Cardholders who have decent credit records will be able to enjoy lower lending rates in the future, as banks are required to offer graded pricing starting from next month, as part of the financial regulator's plan to restructure the debt-ridden credit and cash-card sector.
Meiji Chen (陳明智), head of the card business division at Union Bank of Taiwan (聯邦銀行), told the Taipei Times in a telephone interview yesterday that, "We are in the process of establishing our own credit scoring system ? we should be able to complete the work by the end of June and start providing our cardholders with interest rates that vary on their credit risks."
The procedure offers banks a chance to review their customer structure and quality in order to filter out and closely monitor risky cardholders in the early stages, Chen said.
Union Bank is the nation's fourth-largest credit card issuer with 2.91 million cards in circulation as of January. The bank's bad-debt ratio jumped to 4.45 percent in January from 2.95 percent a month earlier amid the nation's snowballing credit and cash card crisis, according to figures by the Banking Bureau.
Factors in deciding each individual cardholder's credit score include the duration of his/her cardholding, repayment history and general borrowing or default records with other lenders, Chen said.

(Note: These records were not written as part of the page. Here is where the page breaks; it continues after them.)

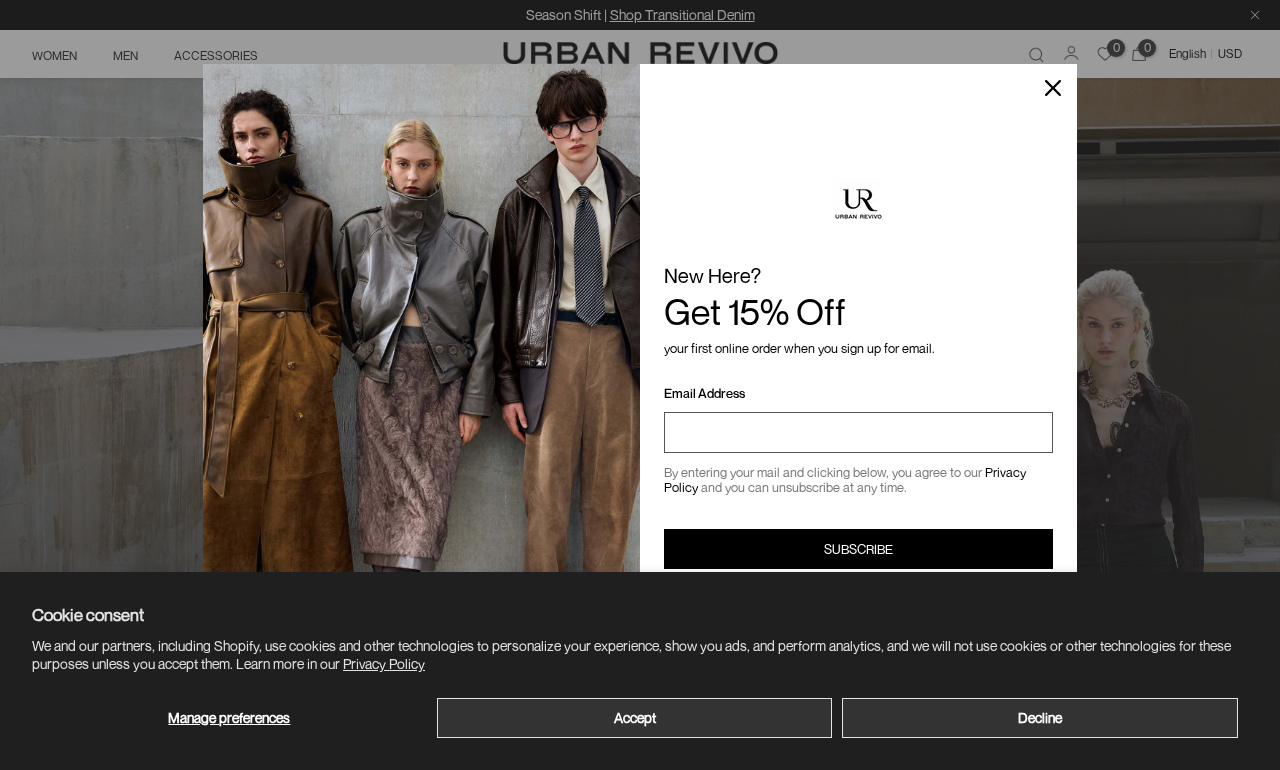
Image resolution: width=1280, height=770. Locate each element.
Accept (635, 717)
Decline (1040, 717)
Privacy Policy (384, 663)
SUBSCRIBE (858, 549)
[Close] (1053, 88)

Union Bank would divide interest rates into 10 grades likely to range from 3 percent to nearly 20 percent, according to the industry veteran.
The Financial Supervisory Commission said on Thursday that credit and cash-card issuers that already have a credit scoring mechanism in place are required to begin tiered pricing from April 1.
Those who are in the process of setting up the system will need to offer graded interest rates no later than July 1, the commission said.
Card issuers are obligated to disclose tiered rates for consumer reference and cannot refuse inquiries from cardholders about their credit ratings and applicable rates in the future, the financial regulator added.
The differentiated pricing only applies to credit and cash card lending for the moment. Banks can extend the application process to unsecured or secured loans, the commission said.
The financial watchdog's decision was made in light of public concern over the handsome profits earned from credit-card lending rates, some of which were as high as 20 percent, in comparison with the minimal rates of around 2 percent to 3 percent given to savings customers.
Similarly, Shinkong Bank (新光銀行), which dropped into the red over the last two months because of mounting card-related bad debt, is expected to roll out its own graded interest rate charges in May, bank president Lee Tseng-chang (李增昌) said.
The bank spent more than US$500,000 in hiring the US' Boston Consulting Group to help set up their own credit scoring system and early warning function, Lee said.
Shinkong Bank issued 1.4 million cards which incurred cumulative net losses of NT$460 million (US$14.08 million) for the first two months of this year, the bank said last week.
Meanwhile, the semi-official Joint Credit Information Center (聯合徵信中心) will start next month by giving consumers an aggregate personal credit score that ranges from 300 points to 800 points. Higher scores represent better credit.
Consumers can spend NT$100 on obtaining their own credit rating and use the information to negotiate with banks for preferential interest rates when applying for all kinds of loans.